Facebook and Twitter can already get you in trouble with friends, family, and your significant other. Many people have discovered affairs and cheating through Facebook and Twitter. Well now, the social media networks have a new trick. They can expose enough information for banks and credit agencies to determine your credit risk. Some banks are looking at this right now, and, according to BetaBeat, may implement it soon. One company already uses the method and is probably the first to implement it. Lenddo is a micro-lending firm based out of Hong Kong.The company currently serves the Philippines, but did hire an ex-Google chief to direct the upcoming Americas division.
The company asks for your Facebook account. Then it asks for access to Gmail, Twitter, Yahoo, and Windows Live.

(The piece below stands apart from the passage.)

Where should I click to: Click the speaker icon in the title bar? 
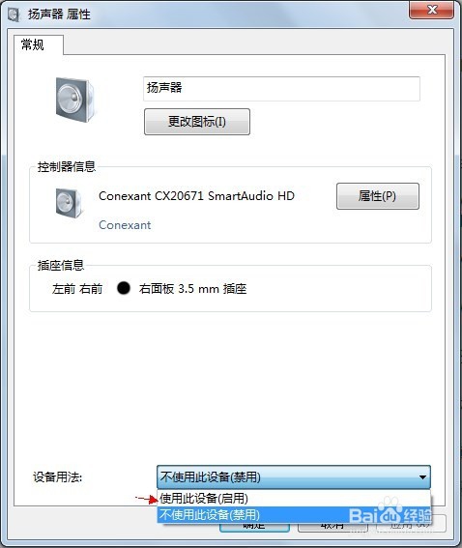pyautogui.click(x=14, y=14)
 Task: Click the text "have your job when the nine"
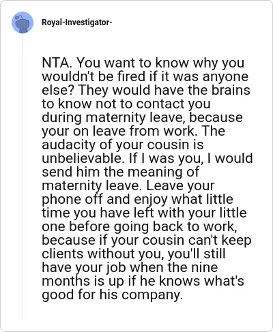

The company's algorithm is a secret, but the main metric is who you are friends with on Facebook and Twitter and what Lenddo knows about them. Jeff Stewart, the CEO of Lenddo, said the following:
We think that in the age of the internet you should be able to establish your reputation and your identity through your social graph, through your on- and offline community, and use that to get access to financial products and information.
That's not all Lenddo does, as the site warns those who might default on a loan:
Failure to repay will negatively impact your Lenddo score, as well as the score of your Lenddo friends. Lenddo MAINTAINS THE RIGHT TO NOTIFY YOUR FRIENDS, FAMILY AND COMMUNITY if the borrower fails to repay, however, this is only done after several notifications to the borrower and an attempt to work out a payment plan.
Matt Thomson, Vice Preesident of Platform at Klout, said that banks have been approaching Klout to ask the company about gauging credit worthiness. For those who may not know, Klout gauges your influence based off your social media activity. He says that the list of banks is confidential, but is essentially "the who’s who of banking."
The credit agency known as FICO has said that they are always looking into new methods and processes to better serve their customers' needs. In other words, FICO and the other other two U.S. agencies, Experian and TransUnion, will probably use social media at some point to gauge your credit risk.
However, media theorist Douglas Rushkoff dismissed the notion that social media-based credit scoring is an erosion of privacy. He stated the following in regards to the idea that this is a nightmare scenario:
They already know everything about you—more than most of us realize. If anything, the addition of social networking information to this data mining will help us come to some understanding of how much more these companies know about us than we know about ourselves.
He also pointed that if all of this leads to people lending to each other, it could be empowering:
Instead of everyone outsourcing their savings, investments, and borrowing to truly evil institutions who use what information they about us simply as an excuse to drain more money from us, we would invest in one another.
This should be interesting to watch as credit agencies and banks develop this idea more and actually implement it. For the time being, however, choose your friends wisely.